Start of Record excerpts
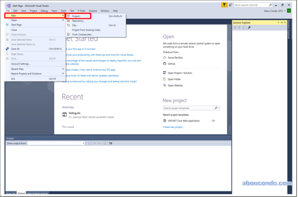
Task: Click the notifications flag icon
Action: [225, 5]

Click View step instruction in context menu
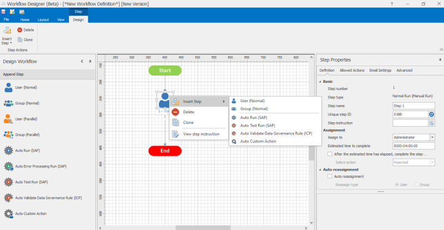click(201, 133)
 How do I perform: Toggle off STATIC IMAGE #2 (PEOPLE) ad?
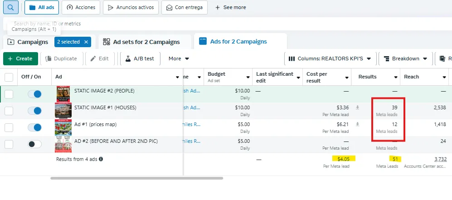coord(34,94)

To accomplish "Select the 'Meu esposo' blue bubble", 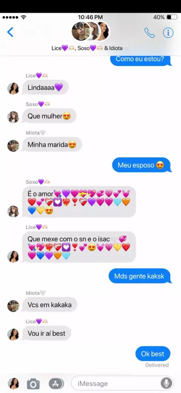I will 141,165.
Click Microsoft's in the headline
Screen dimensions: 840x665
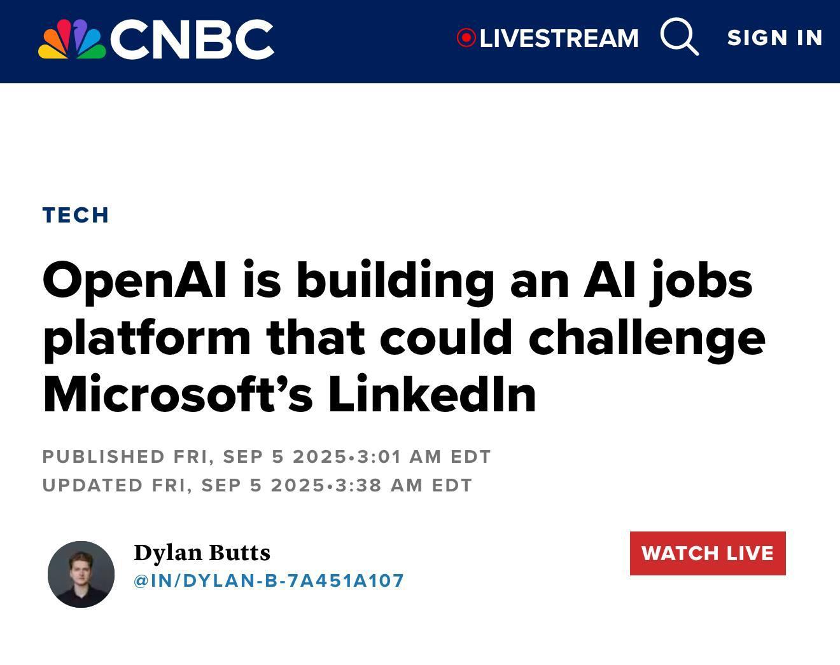178,394
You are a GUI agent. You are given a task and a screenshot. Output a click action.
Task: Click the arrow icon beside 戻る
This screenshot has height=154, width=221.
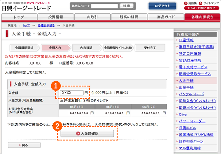(x=20, y=145)
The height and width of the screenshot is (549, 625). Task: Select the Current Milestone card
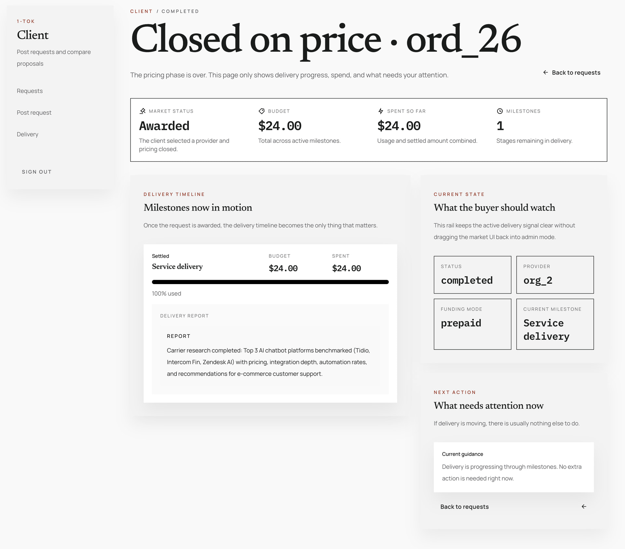555,324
End of Record excerpts
Instructions to follow: Reproduce the lines from the one with "This screenshot has height=154, width=221." through the end of the data, keeping both end lines, adding nothing, and dropping any pictures.

Answer to this exercise:
This screenshot has height=154, width=221.
(x=20, y=145)
The height and width of the screenshot is (549, 625). Task: Select the Current Milestone card
555,324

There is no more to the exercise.